* [GOAL OF THE EXERCISE]:
For this exercise, write out the full listing that follows exactly and skip its pictures.

....................

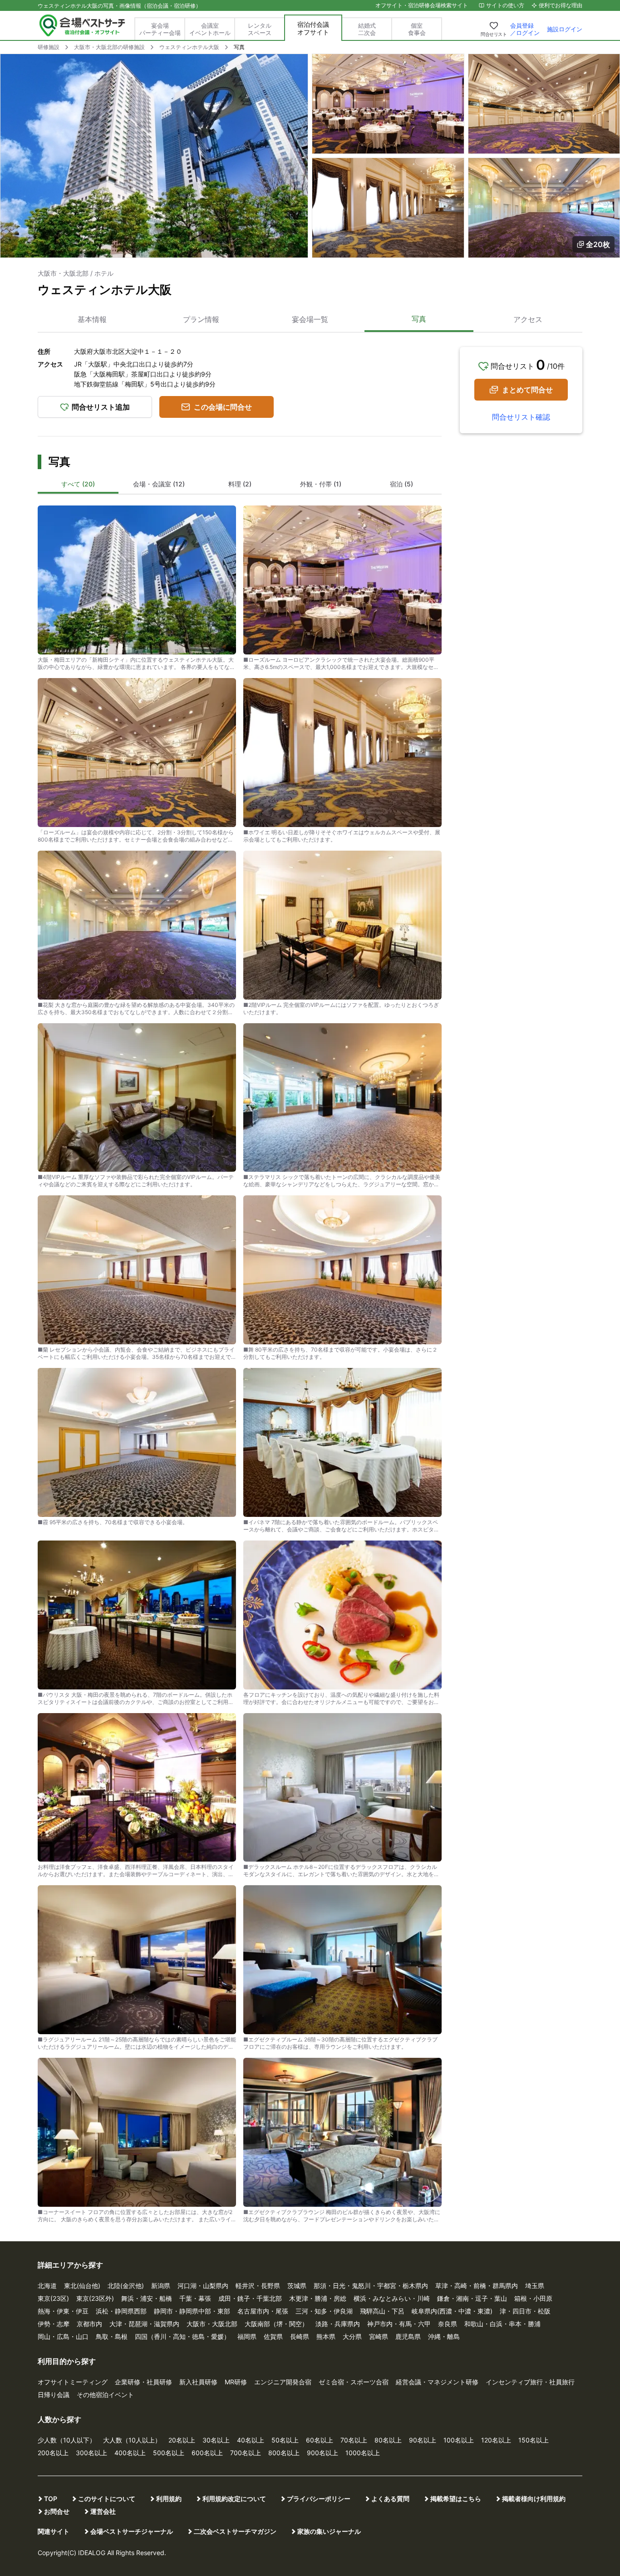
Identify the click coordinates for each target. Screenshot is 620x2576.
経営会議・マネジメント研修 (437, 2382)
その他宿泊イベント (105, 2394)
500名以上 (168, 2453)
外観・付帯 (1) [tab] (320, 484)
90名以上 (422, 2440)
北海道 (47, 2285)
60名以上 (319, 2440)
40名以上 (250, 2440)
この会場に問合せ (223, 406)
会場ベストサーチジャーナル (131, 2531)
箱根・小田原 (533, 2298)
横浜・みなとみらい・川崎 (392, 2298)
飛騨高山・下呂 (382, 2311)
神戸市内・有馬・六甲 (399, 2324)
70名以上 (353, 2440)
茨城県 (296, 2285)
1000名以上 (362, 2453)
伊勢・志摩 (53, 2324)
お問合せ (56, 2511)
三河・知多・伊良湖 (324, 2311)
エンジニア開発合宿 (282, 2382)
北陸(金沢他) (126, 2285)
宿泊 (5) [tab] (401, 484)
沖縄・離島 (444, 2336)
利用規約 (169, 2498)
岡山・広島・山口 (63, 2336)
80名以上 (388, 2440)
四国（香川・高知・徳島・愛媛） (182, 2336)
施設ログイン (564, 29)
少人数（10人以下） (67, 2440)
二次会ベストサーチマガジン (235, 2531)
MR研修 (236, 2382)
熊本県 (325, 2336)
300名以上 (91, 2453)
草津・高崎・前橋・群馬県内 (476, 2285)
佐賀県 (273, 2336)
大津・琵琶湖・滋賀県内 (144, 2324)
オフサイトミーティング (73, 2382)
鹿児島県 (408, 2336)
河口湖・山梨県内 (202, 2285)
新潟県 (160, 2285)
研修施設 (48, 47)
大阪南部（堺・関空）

....................

* [RESPONSE BELOW]:
Identify the click coordinates for each target. Screenshot is 620x2576.
経営会議・マネジメント研修 (437, 2382)
その他宿泊イベント (105, 2394)
500名以上 (168, 2453)
外観・付帯 (1) [tab] (320, 484)
90名以上 (422, 2440)
北海道 (47, 2285)
60名以上 (319, 2440)
40名以上 (250, 2440)
この会場に問合せ (223, 406)
会場ベストサーチジャーナル (131, 2531)
箱根・小田原 (533, 2298)
横浜・みなとみらい・川崎 (392, 2298)
飛騨高山・下呂 (382, 2311)
神戸市内・有馬・六甲 (399, 2324)
70名以上 (353, 2440)
茨城県 (296, 2285)
1000名以上 (362, 2453)
伊勢・志摩 (53, 2324)
お問合せ (56, 2511)
三河・知多・伊良湖 (324, 2311)
エンジニア開発合宿 (282, 2382)
北陸(金沢他) (126, 2285)
宿泊 (5) [tab] (401, 484)
沖縄・離島 (444, 2336)
利用規約 (169, 2498)
岡山・広島・山口 (63, 2336)
80名以上 (388, 2440)
四国（香川・高知・徳島・愛媛） (182, 2336)
施設ログイン (564, 29)
少人数（10人以下） (67, 2440)
二次会ベストサーチマガジン (235, 2531)
MR研修 (236, 2382)
熊本県 (325, 2336)
300名以上 (91, 2453)
草津・高崎・前橋・群馬県内 (476, 2285)
佐賀県 (273, 2336)
大津・琵琶湖・滋賀県内 (144, 2324)
オフサイトミーティング (73, 2382)
鹿児島県 (408, 2336)
河口湖・山梨県内 (202, 2285)
新潟県 (160, 2285)
研修施設 (48, 47)
大阪南部（堺・関空）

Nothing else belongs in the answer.